The Big Interview: Luis von Ahn on Duolingo’s AI-First Future, Mission Over Short-Term Profit, and Why the World Still Needs Language Learning

The Big Interview: Luis von Ahn on Duolingo, AI, and Why the World Still Needs Language Learning

Luis von Ahn could have retired to a beach paradise years ago. Best known as the CEO of leading learning app Duolingo, von Ahn first made his mark in the 2000s as the inventor of CAPTCHA—the notoriously frustrating little online checks that prove you’re not a robot. After selling reCAPTCHA to Google in 2009, he didn’t waste any time launching his next venture: a company rooted in his childhood growing up in Guatemala, that is now one of the most prominent education platforms in the world.

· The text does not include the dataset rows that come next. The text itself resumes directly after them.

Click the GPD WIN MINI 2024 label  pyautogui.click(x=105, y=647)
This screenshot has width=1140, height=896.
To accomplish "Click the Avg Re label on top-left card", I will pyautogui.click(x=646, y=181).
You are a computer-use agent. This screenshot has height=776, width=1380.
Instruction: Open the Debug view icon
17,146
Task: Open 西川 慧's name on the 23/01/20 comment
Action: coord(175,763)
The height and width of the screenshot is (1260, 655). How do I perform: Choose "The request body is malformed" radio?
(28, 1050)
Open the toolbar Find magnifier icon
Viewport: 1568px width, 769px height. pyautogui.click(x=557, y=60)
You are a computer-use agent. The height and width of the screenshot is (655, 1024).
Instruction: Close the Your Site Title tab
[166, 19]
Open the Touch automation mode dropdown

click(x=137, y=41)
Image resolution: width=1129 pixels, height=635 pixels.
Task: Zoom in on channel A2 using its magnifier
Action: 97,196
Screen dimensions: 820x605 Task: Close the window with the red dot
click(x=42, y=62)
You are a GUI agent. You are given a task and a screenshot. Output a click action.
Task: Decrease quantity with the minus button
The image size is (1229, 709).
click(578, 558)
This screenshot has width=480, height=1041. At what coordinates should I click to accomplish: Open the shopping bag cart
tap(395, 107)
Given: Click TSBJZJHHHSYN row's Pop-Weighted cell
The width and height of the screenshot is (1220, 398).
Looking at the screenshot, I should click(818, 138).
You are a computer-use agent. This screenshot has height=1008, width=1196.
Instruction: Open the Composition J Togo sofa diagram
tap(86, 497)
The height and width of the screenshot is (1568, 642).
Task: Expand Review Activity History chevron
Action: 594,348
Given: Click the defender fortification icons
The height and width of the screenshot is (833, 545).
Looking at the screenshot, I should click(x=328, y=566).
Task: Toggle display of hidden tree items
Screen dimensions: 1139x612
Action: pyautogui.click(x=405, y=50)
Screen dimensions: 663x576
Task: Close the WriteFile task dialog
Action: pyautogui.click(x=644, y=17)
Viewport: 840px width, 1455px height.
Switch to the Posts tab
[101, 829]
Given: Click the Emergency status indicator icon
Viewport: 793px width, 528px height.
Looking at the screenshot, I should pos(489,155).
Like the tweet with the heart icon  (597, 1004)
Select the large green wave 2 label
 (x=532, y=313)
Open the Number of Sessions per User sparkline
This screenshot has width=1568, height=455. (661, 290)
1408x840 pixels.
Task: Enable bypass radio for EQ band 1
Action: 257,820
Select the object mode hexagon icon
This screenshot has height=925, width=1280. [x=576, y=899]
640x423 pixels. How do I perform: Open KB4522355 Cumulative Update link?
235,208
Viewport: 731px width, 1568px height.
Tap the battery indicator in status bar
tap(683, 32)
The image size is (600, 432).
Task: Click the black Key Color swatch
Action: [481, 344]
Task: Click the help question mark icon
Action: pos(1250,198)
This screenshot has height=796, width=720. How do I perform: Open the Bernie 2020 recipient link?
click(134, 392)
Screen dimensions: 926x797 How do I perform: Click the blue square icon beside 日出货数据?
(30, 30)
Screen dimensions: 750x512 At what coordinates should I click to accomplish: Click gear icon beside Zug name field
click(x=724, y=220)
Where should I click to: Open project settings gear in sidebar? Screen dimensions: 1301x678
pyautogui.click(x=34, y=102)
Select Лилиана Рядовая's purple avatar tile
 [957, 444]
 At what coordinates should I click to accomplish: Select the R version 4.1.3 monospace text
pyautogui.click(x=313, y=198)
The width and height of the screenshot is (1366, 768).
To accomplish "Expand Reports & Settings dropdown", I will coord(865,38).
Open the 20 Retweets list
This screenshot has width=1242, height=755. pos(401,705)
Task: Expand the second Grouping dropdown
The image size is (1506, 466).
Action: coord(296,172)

Von Ahn’s mother, a doctor, poured every extra dollar she earned into sending him to private school, opening opportunities that most of his peers never got. As he tells me in this week’s Big Interview, that experience is why he founded Duolingo more than a decade ago, with a core goal of making high-quality education free and widely accessible to everyone. Today, the platform serves more than 130 million users worldwide, from immigrants learning new languages to A-list celebrities like George Clooney.

While inequality inspired von Ahn’s mission, his company now sits at the center of a far more urgent modern conversation: artificial intelligence. As AI rapidly reshapes how people learn, how companies operate, and how workers assess their own value, I wanted to know how it is shaping Duolingo’s internal processes, expansion plans, and long-term sustainability. If AI can translate almost anything in any format, easily simulate conversation, generate lesson plans, and personalize instruction… does the world still need Duolingo?

Von Ahn’s position is unequivocal: not only is Duolingo already benefiting from generative AI, but he says people will continue to seek out Duolingo’s gamified, motivation-driven approach to learning. In our conversation, he opens up about building a mission-driven public company within Wall Street’s constraints, why he doesn’t lose sleep over dips in Duolingo’s share price, and how Duolingo keeps learners engaged in ways AI alone cannot.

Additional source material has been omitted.